Met Museum Selects Mexican Architect Frida Escobedo To Design New Modern and Contemporary Art Wing

Frida Escobedo BELatina Latinx
Photo courtesy of Wikimedia Commons.

Latinas make history again.

The Met Museum has chosen 42-year-old Mexican architect Frida Escobedo to design its new $500 million modern and contemporary art wing, the museum announced in a press release.

The appointment marks a milestone in history, with Escobedo being one of the youngest architects to be commissioned for the task and the first woman ever to design a wing in the historic institution.

“I like challenges,” she said in a telephone interview from her home in Mexico City with The New York Times. “One of the dream commissions for any architect is to design an institution with the importance and relevance of the Met.”

Born in 1979, Frida Escobedo studied architecture at the Universidad Iberoamericana and earned a master’s degree in Art, Design, and the Public Domain from the Harvard Graduate School of Design.

Escobedo founded her own architecture and design studio in 2006 in Mexico City and is known for creating temporary and interactive works within an overall theme of time rather than a historical context.

She has been a professor at the Universidad Iberoamericana since 2007 and taught at Columbia University’s Graduate School of Architecture, Planning, and Preservation, Harvard Graduate School of Design, and the London Architectural Association School of Architecture.

In 2018, Frida Escobedo became the youngest architect to work on the Serpentine Pavilion, her design being chosen by the Serpentine Gallery’s artistic director, Hans Ulrich Obrist.

Her other notable projects include the expansion of La Tallera Siqueiros in Cuernavaca (2012), Mexico, a museum, workshop, and artist’s residence that was the home and studio of muralist David Alfaro Siqueiros.

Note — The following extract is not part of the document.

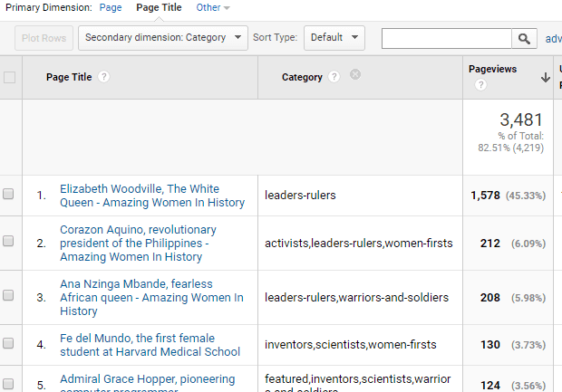562x392 pixels.
Task: Switch primary dimension to Page
Action: (111, 7)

She also designed the renovation of the Boca Chica Hotel (2008), a popular destination for Hollywood celebrities in the 1950s, and the El Eco Pavilion (2010), a site-specific installation designed for the El Eco Experimental Museum.

Now, her design for the Met will be her largest cultural project to date.

As she told the Times, the young architect does not yet have a design in mind. However, she did say that it was “important for it to connect to the rest of the museum, to connect with the park, to connect with the city and also to represent the cultural diversity of New York.”

While Escobedo’s appointment is a significant accomplishment for women of color, the museum’s president and CEO, Daniel H. Weiss, told the Times that this did not influence the decision.

“It’s great that she brings diversity,” he said, “but that wasn’t a criterion in the choice.”

Weiss added that Escobedo was the right person to design “a signature building that speaks to the art of our time” and that he expected the project to be completed in about seven years.